== Excerpt ==
▶
The Intro to My Exit
...in which Ashley promotes another book, in which Ashley attempts to retire from nerd culture.
As you regular loiterers may have noticed, there’s yet another edition in my Thrdgll Vest Pocket Library series, Dorkness Visible. Herein are thirteen essays from the last twelve years or so, collectively chronicling my lifetime of (comparatively limited, I’ll grant you) confrontation with nerd culture, from failed cosplay to halfhearted toy collecting to minimal effort in comic book retail. It’s a wrestling match with the ghost of my dorky boyhood, an angry screed condemning an adolescent culture, a Dear John letter to the lover I can never really leave.
As a means to better outline my questionable aims in publishing these tirades, I am reproducing below the introduction to the book, where I plead guilty to bullying the long-boxing manbabies and throw myself on the mercy of the dorks.
◀
== Input data ==
▶
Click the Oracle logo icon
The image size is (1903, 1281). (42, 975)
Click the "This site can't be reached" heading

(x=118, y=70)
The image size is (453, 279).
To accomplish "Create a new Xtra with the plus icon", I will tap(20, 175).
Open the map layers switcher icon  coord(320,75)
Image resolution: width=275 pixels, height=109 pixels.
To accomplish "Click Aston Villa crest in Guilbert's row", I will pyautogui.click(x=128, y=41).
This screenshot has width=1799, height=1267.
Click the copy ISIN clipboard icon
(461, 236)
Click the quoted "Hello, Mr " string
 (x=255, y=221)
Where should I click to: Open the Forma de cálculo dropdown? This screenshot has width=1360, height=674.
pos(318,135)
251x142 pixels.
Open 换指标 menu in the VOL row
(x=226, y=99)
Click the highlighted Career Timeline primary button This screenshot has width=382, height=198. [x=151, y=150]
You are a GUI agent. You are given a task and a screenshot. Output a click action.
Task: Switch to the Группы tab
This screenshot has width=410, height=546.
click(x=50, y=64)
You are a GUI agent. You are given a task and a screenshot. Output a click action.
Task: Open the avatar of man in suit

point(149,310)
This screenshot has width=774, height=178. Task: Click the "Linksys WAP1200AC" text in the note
◀
== Complete the following ==
1. Reproduce the passage of the Dorkness Visible post from "The Intro to" up to and including "never really leave.".
2. Arrange the listing, from the line with "This screenshot has width=1799, height=1267." up to and including the line with "point(149,310)", as a Markdown table with columns Row and Line, skipping blank lines. Include only those lines.

== The solutions ==
1.
The Intro to My Exit
...in which Ashley promotes another book, in which Ashley attempts to retire from nerd culture.
As you regular loiterers may have noticed, there’s yet another edition in my Thrdgll Vest Pocket Library series, Dorkness Visible. Herein are thirteen essays from the last twelve years or so, collectively chronicling my lifetime of (comparatively limited, I’ll grant you) confrontation with nerd culture, from failed cosplay to halfhearted toy collecting to minimal effort in comic book retail. It’s a wrestling match with the ghost of my dorky boyhood, an angry screed condemning an adolescent culture, a Dear John letter to the lover I can never really leave.

2.
| Row | Line |
|---|---|
| 1 | This screenshot has width=1799, height=1267. |
| 2 | Click the copy ISIN clipboard icon |
| 3 | (461, 236) |
| 4 | Click the quoted "Hello, Mr " string |
| 5 |  (x=255, y=221) |
| 6 | Where should I click to: Open the Forma de cálculo dropdown? This screenshot has width=1360, height=674. |
| 7 | pos(318,135) |
| 8 | 251x142 pixels. |
| 9 | Open 换指标 menu in the VOL row |
| 10 | (x=226, y=99) |
| 11 | Click the highlighted Career Timeline primary button This screenshot has width=382, height=198. [x=151, y=150] |
| 12 | You are a GUI agent. You are given a task and a screenshot. Output a click action. |
| 13 | Task: Switch to the Группы tab |
| 14 | This screenshot has width=410, height=546. |
| 15 | click(x=50, y=64) |
| 16 | You are a GUI agent. You are given a task and a screenshot. Output a click action. |
| 17 | Task: Open the avatar of man in suit |
| 18 | point(149,310) |